# Furry RP Discord Servers?



## Claybot_SN348 (Jun 20, 2020)

Uh, hey. Sorry if this question gets posted a lot.

I'm a new fur, whose primarily interested in writing and making stories about my furry OCs. In particular, I like RPing with other people, making a collaborative story that everyone contributes a little bit to. Well, that, and I love seeing other people's weird ideas in action!

So, with that, I was wondering if there any Furry RP Discord servers I could join. I'd be down for almost any sort of setting, as well as any sort of tone! I like dark stuff, lighthearted stuff, realistic and fantastical stories. I'd only ask for a bit of effort to be put into your responses, so I'd rather not see one-line responses be all I get. Alongside that, I wouldn't be interested in script style RP. It just ain't my thing.

I'd be okay doing NSFW stuff, though I'm more of a SFW RPer, so I'd like an option to do clean RPs. I'm okay with most kinks, but hard no-nos are Zoophilia, Pedophilia, scat stuff, and stuff involving death.

———

PARTS OF THE EXERCISE:
a) For the forum post asking about furry RP Discord servers, decide whether each statement below agrees with it. Answer yes or no for each, quoting the exact words from the post that settle it.
(i) The poster is interested in script style RP.
(ii) The poster is open to almost any setting.
(iii) The poster says they are a long-time fur.
b) Write out the forum post's text word for word, starting at "I'm a new fur, whose" and ending at "ain't my thing.".
c) Summarize the forum post about furry RP Discord servers in two sentences.
Rely only on the forum post shown above.

LISTED ENTRIES:
———

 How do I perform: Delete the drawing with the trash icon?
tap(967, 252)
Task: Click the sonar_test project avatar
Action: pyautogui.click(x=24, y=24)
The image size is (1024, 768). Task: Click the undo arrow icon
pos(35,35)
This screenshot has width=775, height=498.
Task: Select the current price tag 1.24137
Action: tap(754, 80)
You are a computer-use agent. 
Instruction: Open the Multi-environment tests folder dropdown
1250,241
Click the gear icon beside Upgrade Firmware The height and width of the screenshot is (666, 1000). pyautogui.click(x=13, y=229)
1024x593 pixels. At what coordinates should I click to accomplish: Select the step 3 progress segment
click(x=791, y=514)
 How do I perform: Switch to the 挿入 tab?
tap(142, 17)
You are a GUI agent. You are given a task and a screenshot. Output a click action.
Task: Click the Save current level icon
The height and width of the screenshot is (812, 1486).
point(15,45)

———

RESULTS OF THE EXERCISE:
a)
(i) No: "I wouldn't be interested in script style RP."
(ii) Yes: "I'd be down for almost any sort of setting"
(iii) No: "I'm a new fur"

b)
I'm a new fur, whose primarily interested in writing and making stories about my furry OCs. In particular, I like RPing with other people, making a collaborative story that everyone contributes a little bit to. Well, that, and I love seeing other people's weird ideas in action!

So, with that, I was wondering if there any Furry RP Discord servers I could join. I'd be down for almost any sort of setting, as well as any sort of tone! I like dark stuff, lighthearted stuff, realistic and fantastical stories. I'd only ask for a bit of effort to be put into your responses, so I'd rather not see one-line responses be all I get. Alongside that, I wouldn't be interested in script style RP. It just ain't my thing.

c) A new fur who enjoys writing stories about furry OCs and collaborative RP asks which Furry RP Discord servers they could join. They are open to almost any setting and tone but want effort in replies, don't want script style RP, and prefer SFW RP while accepting NSFW with some hard limits.